I'd heard of Scala before. Some time ago I ran across Ricky Clarkson's post explaining what (0/:l)(_+_) means. (For those of you who don't want to read the post, the Ruby equivalent is something like l.inject( 0 ) { |x,y| x + y }.) A little poking around lead me to David Pollak's post comparing Ruby on Rails to his Scala-based Lift framework. (However, it's been over a year since then and I think that Rails has made some improvements but I have no hard data or anything really beyond my respect for the Rails developers since I think they're pretty smart people.)

I have been going through the online tour of Scala periodically and some of the features look interesting. The major issues I have currently are the use of the JVM and the typing overhead of static typing but both are minor. It definitely has allure.

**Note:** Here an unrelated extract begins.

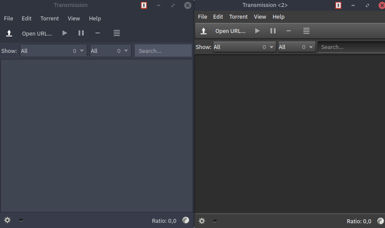Image resolution: width=385 pixels, height=228 pixels.
Task: Open torrent properties list icon in Transmission <2>
Action: (x=306, y=31)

As I think about it more, I am not sure that Scala is the correct way to approach functional programming for the first time. In his comparison of Scala and Erlang, Yariv Sadan calls Scala "an OO/FP hybrid." This certainly seems to be true. And while being a hybrid is not necessarily a bad thing, it may not be conducive to properly learning functional programming. It's like learning to swim for the first time. If you're in the shallow area of the pool, learning to properly swim isn't that big a deal because, if something goes wrong, you can find the bottom of the pool and stand up. If you're in the deep end of the pool, you'd better know how to swim or find a way to get out of the deep end real fast.

The proper thing to do then might be to learn a proper functional language (Erlang, Haskell, and Scheme all have their fair share of proponents) and use those in their own right for a while. And then, next year, having some of that understanding and practice, come back and look at Scala and see how to merge OO with FP using Scala.

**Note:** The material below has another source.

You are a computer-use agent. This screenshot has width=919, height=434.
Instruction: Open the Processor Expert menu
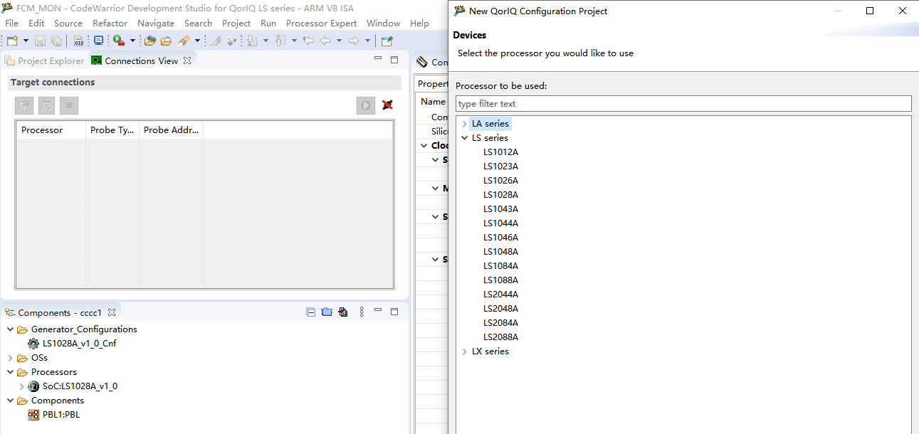click(x=321, y=23)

Why I'm Moving Away From Perl

When doing system scripting, I historically tend to settle on Perl. This is a habit I am trying to break.

Perl is quick and dirty and gets the job done. And the scripts I've written in Perl certainly look like it. I looked at a Perl script I wrote about six years ago and... I have no idea what it's doing! I'm sure I could figure it out if I spent a few minutes going through it (including blank lines, it's only 125 lines long) but that's beyond the point. I am reminded of this joke comparing Perl and Python.

I have some Python scripts already in use. Perl's object model is painful to me and I have a hard time making use of it. So where I've decided to use objects because it makes more sense that way, I have used Python. And I find that the scripts using Python have a little more readability when read in the future. (To verify this, I looked at a script I wrote over seven years ago.)

The vast amount of existing scripts in Perl require me to continue to use it in the near term. However, as I touch the scripts less and less, the less I remember about them and, therefore, the higher the cost if I need to make changes to them for any reason. And since I would like to minimize the amount of time spent trying to reunderstand code, I think moving away from Perl makes the most sense.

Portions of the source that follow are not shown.